Ермохин грузно переступил с ноги на ногу, пощурился на двери вальцетокарного:
— Все такие они, с первачка-то. А приобвыкнет и сам себя потом не узнает. Что король червовый из твоей колоды будет — грузный да осанистый.
— Он еще всех на «вы» кличет, — прокричал ему вслед Ермохин и, привычно забросив руки за спину, пошагал в конторку ОТК.
За долгие годы перевидел он немало разных начальников и научился тонко подмечать все их превращения Цеховая обстановка неумолимо — хорошо ли, плохо ли — лепила из институтских юнцов инженеров-прокатчиков, И все зависело от того материала, который попадал в цепкие руки цеховой жизни-матушки. Одного вылепит на славу, такого, что хоть сейчас в министры назначай, а из другого такое нелепое созданье получается, что впору потом и инженерский диплом отобрать да из цеха удалить, чтобы не мешался. Иной до тебя не снизойдет, как до человека. Ты ему только мастер. И по имени даже не назовет, знай бубнит, словно в ржавый таз бьет: «Ермохин туда, Ермохин сюда. Быстрее… срочно…» А другой наоборот: «Фадеич», «ты», «дружок». А случись что на стане, сам вывернется, а на Фадеича по-дружески все шишки перевалит. А потом как ни в чем не бывало снова — «Фадеич». А есть и действительно хорошие, за которыми в огонь и в воду пойдешь.
Ермохин остановился у конторки ОТК и задумался. Душу кольнули внезапно нахлынувшие мысли. Тридцать лет протрубил в цехе и ничем ровно не опозорил себя перед людьми, а толк какой? Вальцовщики его смены на Досках почета не раз и не два побывали, да и в газетах о них пишут. А что ему, всем известному в цехе Фадеичу? Шиш с маслом! Кто доброе слово сказал о его редком чутье при настройке клетей на новый профиль проката? Ни один инженер еще не мог с ним сравняться в этом искусстве. А сколько работ с прокатом на всем его пути от склада блюмсов до железнодорожной эмпээсовской платформы? Не счесть! И везде, где затор, там Груздеву Фадеич нужен. Миновала неувязка, и Фадеича в цехе ровно и нет, сидит себе в конторке за промасленным столом и кучу бумаг разных — нарядов да требований, — словно проклятый, строчит.
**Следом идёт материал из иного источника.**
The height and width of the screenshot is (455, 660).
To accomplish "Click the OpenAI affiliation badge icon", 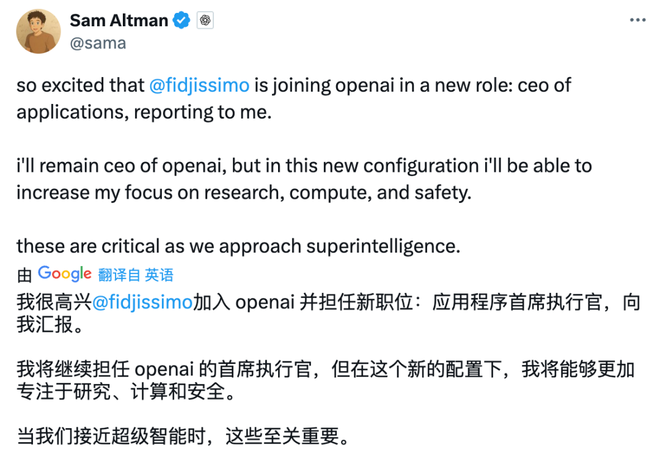I will coord(204,20).
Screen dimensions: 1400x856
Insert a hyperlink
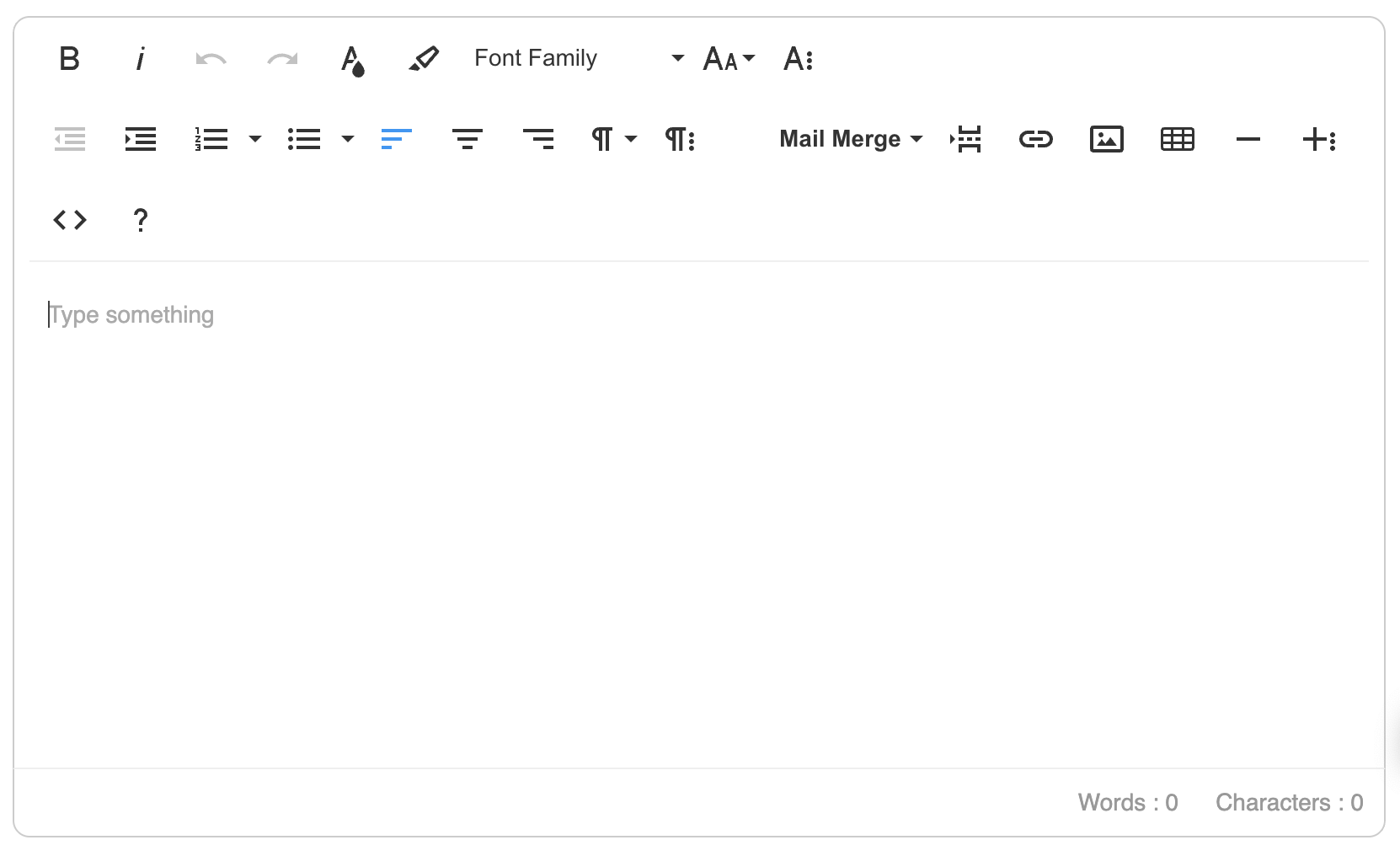[1035, 139]
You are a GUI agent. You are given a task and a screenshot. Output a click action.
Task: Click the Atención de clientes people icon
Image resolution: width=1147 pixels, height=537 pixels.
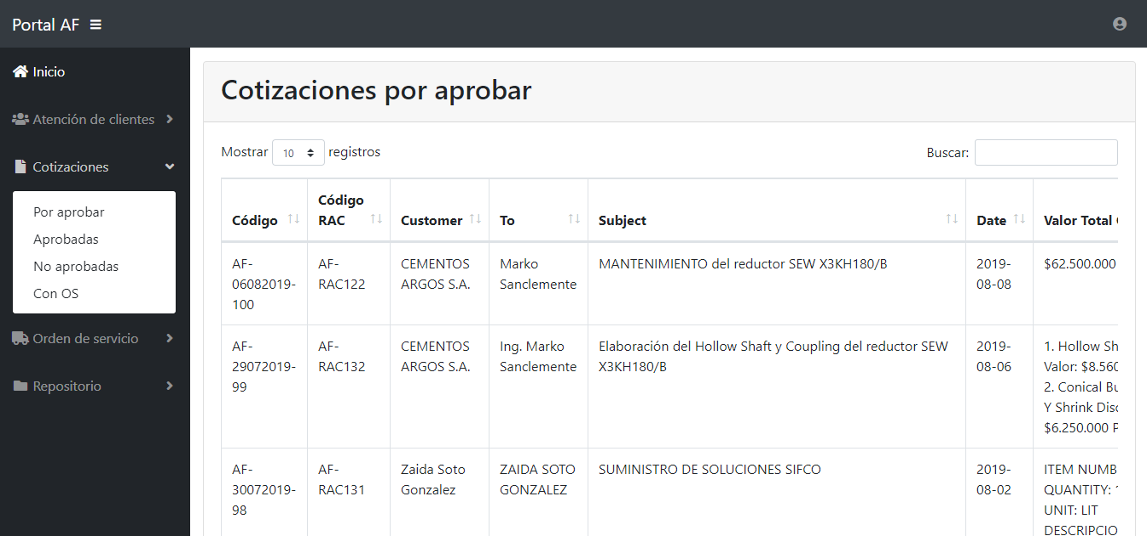tap(20, 119)
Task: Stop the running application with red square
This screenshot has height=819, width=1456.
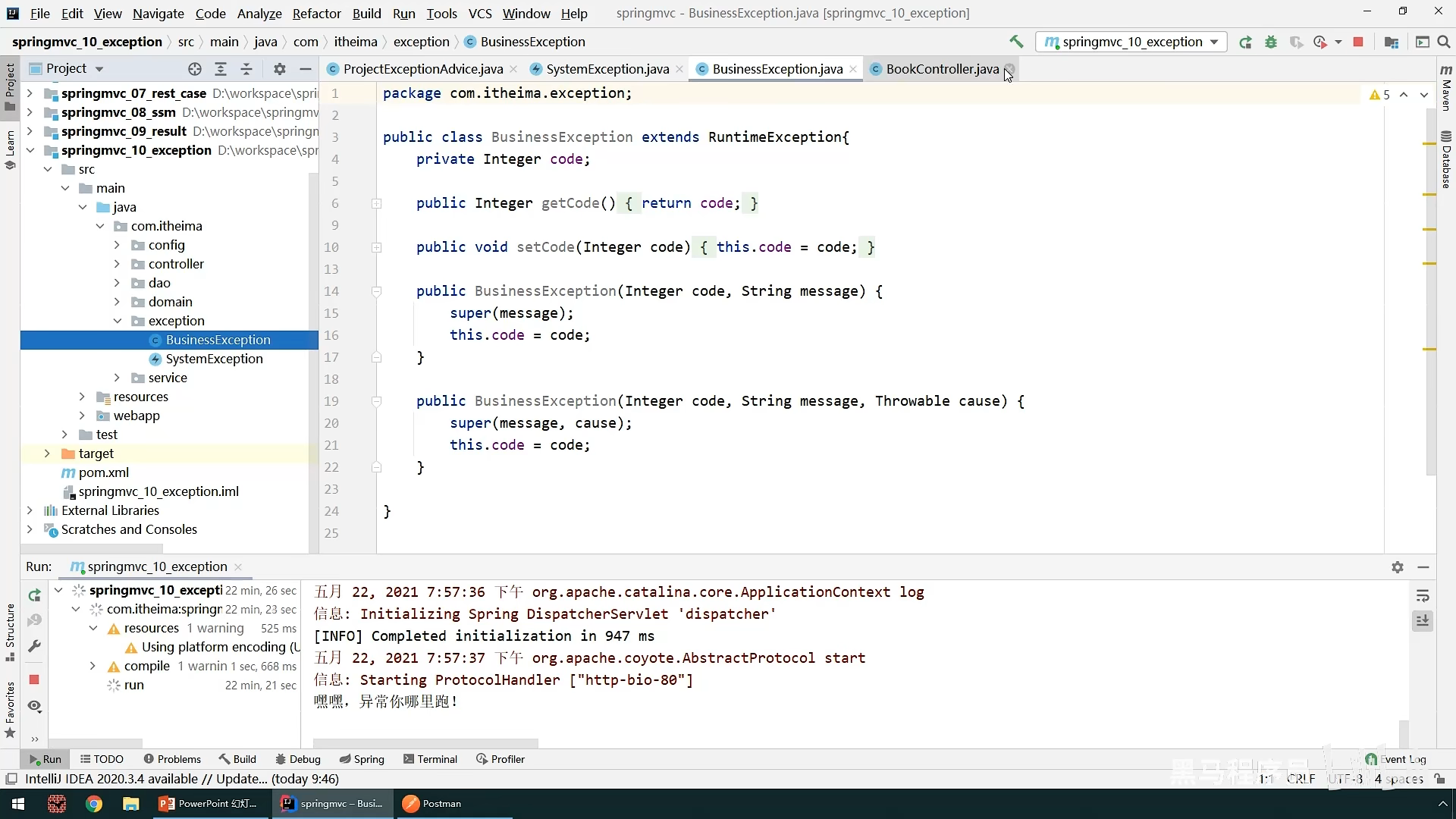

Его ли, мастера-прокатчика, это дело?
Вспомнил себя Фадеич молодым и горько закачал головой. Прикинет, бывало, про себя, как бы взять за шиворот Груздева и вон из цеха выбросить. Потом начнет планировать. В цехе четыре стана. На каждом в каждую смену по мастеру. А что они делают? Настраивают станы, когда на новый профиль переходили. Переходы эти не бог весть как часты, и один бы на всех станах справился. Остальная же работа мастеров — писанина да разные вопросики. Опять же эти вопросики один человек при всех четырех станах мог решать. Лучше даже, пожалуй, было бы. А то, как столкнутся на одной кочке два становых мастера, так шум до потолка — ни тот, ни другой уступить не хотят. На писанину можно бы девчушек посадить. И начальников станов похерить под корень. Один мастер в смену — и никаких гвоздей.
Распалится, бывало, в думах Ермохин, помолодеет даже душою, кулаками по столу запристукивает.
Дойдет до мысли, что начинать-то новый порядок придется с увольнения Груздева… (вдруг новый начальник окажется хуже?) — и притихнет. Или вот тех же мастеров взять… Куда их перемещать? И полезут в голову былые дни: в позапрошлом году мастер крупносортного, верзила Лаптев, на что уж кажется недушевный человек, а два дня ходил ермохинский огород копать, когда Фадеич по причине сильного расстройства желудка в больнице лежал. Или взять Фролкина — зубоскал первый, так и норовит лягнуть тебя каждый раз, а ведь, чертушка, словно отца родного, до дому раз доставил не и меру подвыпившего Фадеича. Что говорить — старый друг лучше новых двух. Как же это теперь он, Фадеич, пойдет по начальству со своим планом?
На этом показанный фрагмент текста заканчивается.